■ EXERCISE GOAL:
Among the entries below, one stretch runs from the line that contains "Literie (19, 42)" through the line that contains "Mentions légales et". Repeat that stretch exactly, ends included, and only that.

[[ SOURCE INFORMATION, beginning ]]

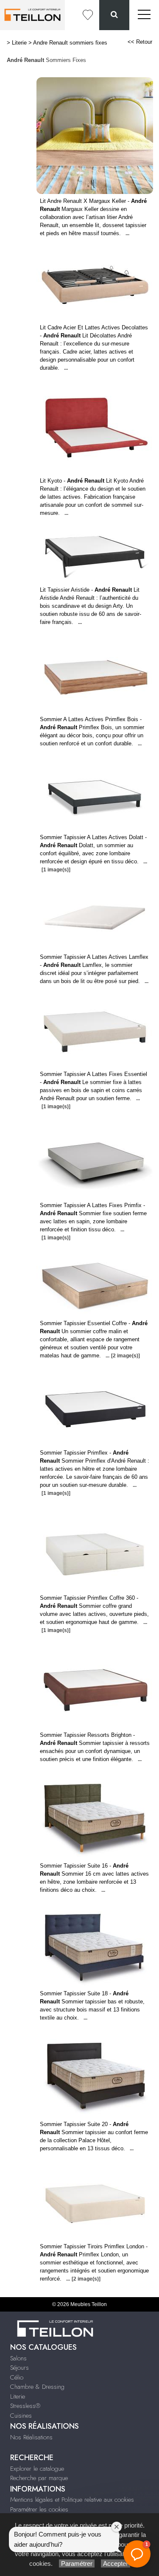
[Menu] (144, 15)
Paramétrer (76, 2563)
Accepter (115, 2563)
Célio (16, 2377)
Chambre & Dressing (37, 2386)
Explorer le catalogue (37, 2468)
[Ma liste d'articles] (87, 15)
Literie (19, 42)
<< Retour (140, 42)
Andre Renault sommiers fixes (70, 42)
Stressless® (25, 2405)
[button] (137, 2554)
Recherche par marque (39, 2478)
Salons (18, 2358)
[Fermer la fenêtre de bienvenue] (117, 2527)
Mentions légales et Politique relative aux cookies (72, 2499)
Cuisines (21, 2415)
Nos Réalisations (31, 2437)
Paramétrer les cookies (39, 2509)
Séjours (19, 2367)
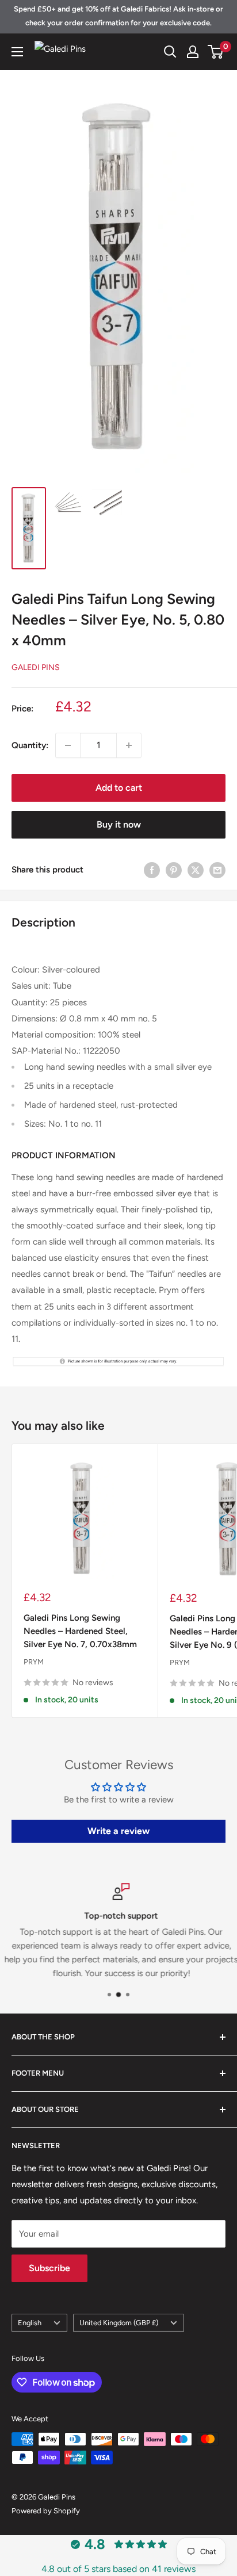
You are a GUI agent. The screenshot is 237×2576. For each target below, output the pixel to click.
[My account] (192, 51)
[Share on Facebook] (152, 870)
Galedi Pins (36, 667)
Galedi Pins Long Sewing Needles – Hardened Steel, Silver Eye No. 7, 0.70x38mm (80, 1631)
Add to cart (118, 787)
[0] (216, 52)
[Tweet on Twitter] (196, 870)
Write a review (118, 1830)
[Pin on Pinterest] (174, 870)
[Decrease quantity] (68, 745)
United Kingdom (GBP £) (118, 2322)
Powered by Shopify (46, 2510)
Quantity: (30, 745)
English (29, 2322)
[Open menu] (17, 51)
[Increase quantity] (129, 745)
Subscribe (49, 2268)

[[ SOURCE INFORMATION, end ]]
[[ SOURCE INFORMATION, beginning ]]

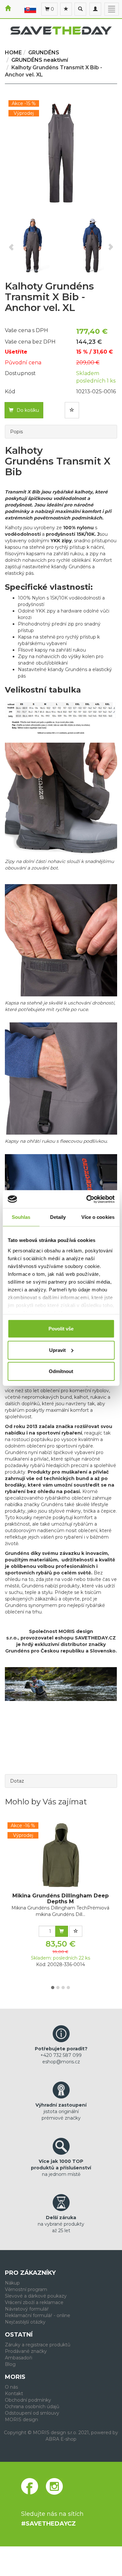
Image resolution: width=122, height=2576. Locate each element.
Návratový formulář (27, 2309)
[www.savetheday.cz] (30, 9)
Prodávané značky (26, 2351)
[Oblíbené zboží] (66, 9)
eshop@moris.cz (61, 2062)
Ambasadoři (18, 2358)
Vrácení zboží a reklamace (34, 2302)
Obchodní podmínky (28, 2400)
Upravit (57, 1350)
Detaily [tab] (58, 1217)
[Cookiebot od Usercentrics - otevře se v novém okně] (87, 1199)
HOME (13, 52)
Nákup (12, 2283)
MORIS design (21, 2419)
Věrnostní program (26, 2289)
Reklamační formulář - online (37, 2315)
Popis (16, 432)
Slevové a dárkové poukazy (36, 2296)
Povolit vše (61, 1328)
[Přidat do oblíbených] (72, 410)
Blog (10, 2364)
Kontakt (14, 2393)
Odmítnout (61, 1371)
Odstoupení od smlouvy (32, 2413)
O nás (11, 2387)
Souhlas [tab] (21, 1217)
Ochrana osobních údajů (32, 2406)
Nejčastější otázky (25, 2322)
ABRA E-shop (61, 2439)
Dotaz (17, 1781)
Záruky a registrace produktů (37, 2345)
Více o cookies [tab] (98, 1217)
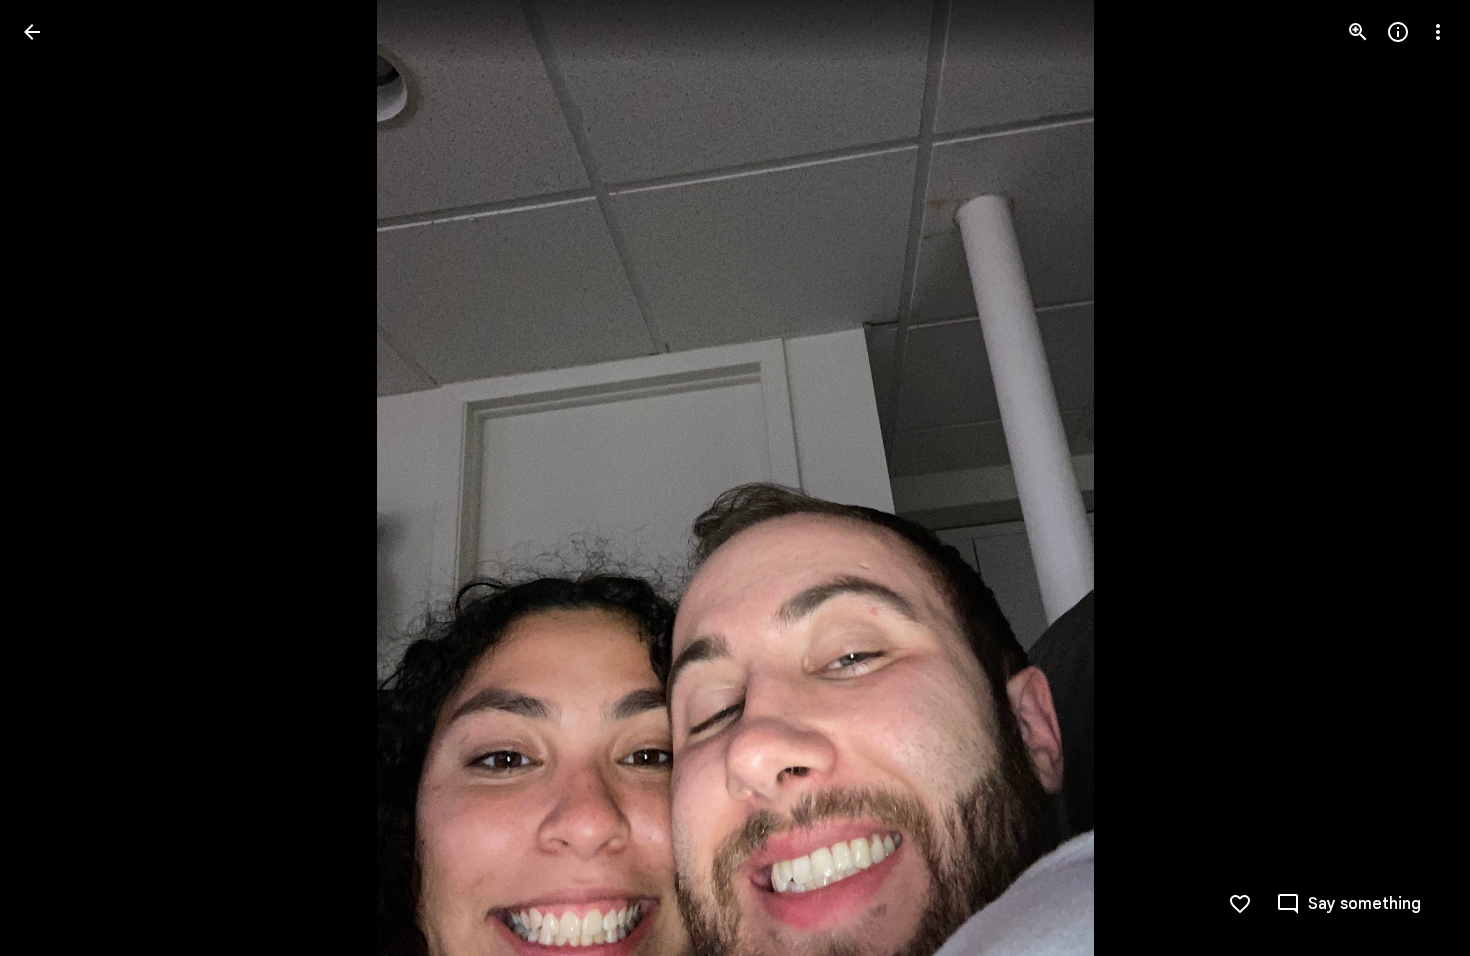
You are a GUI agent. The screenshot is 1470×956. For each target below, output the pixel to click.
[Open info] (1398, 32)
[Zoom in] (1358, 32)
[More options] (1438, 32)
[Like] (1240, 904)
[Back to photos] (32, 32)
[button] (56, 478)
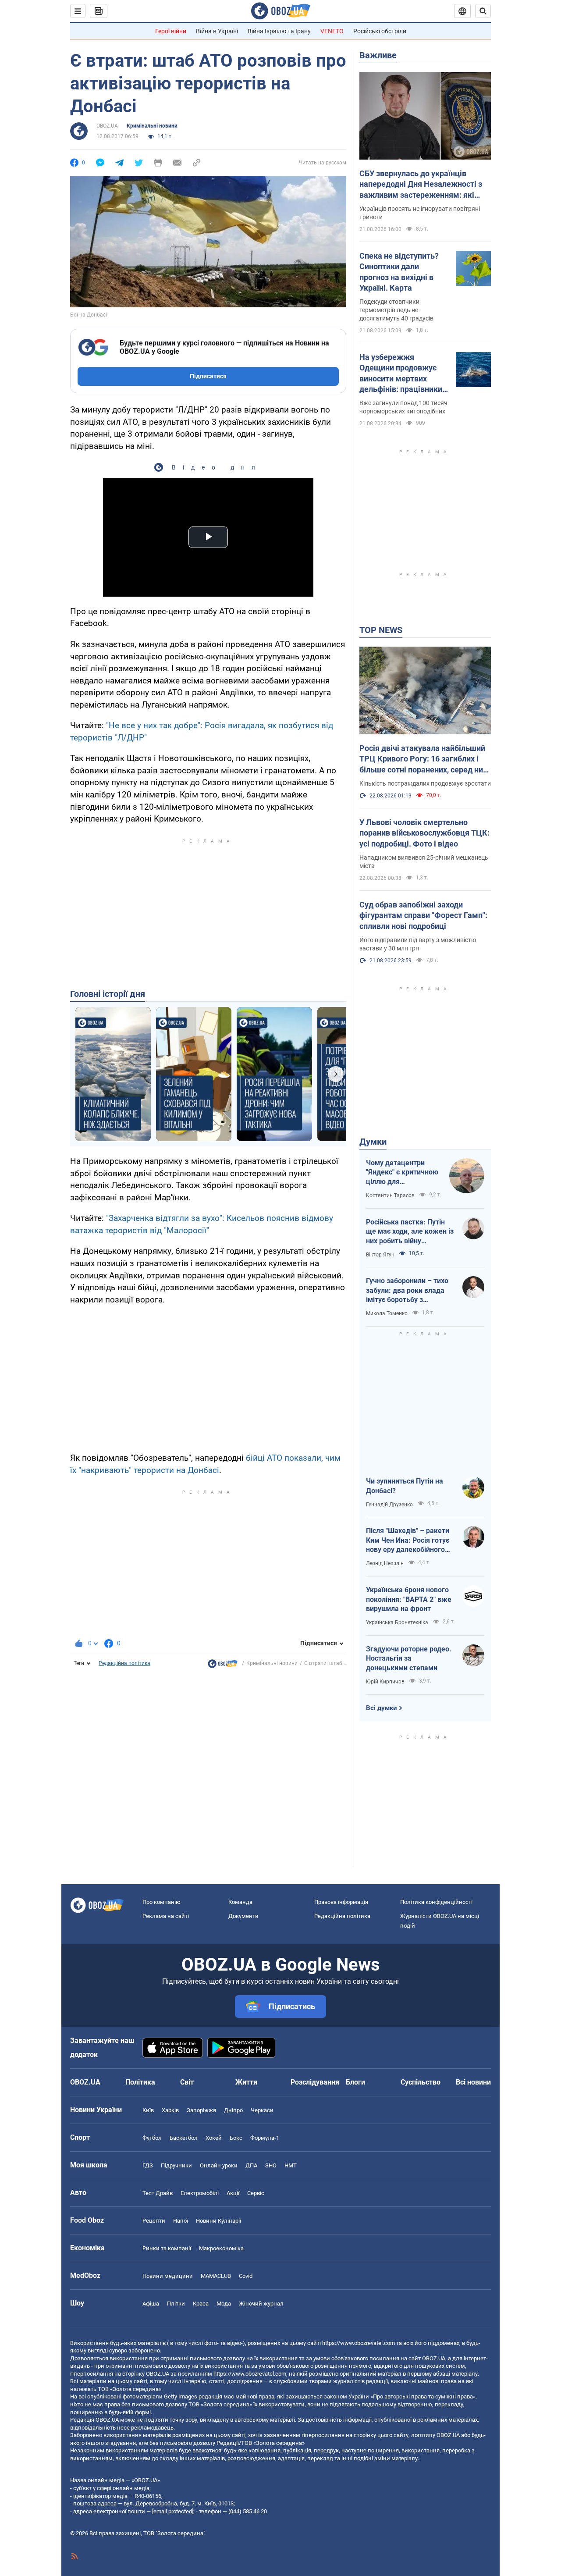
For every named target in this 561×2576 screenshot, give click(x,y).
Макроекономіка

[[ SOURCE INFORMATION, end ]]

■ COMPLETED EXERCISE:
Literie (19, 42)
<< Retour (140, 42)
Andre Renault sommiers fixes (70, 42)
Stressless® (25, 2405)
[button] (137, 2554)
Recherche par marque (39, 2478)
Salons (18, 2358)
[Fermer la fenêtre de bienvenue] (117, 2527)
Mentions légales et Politique relative aux cookies (72, 2499)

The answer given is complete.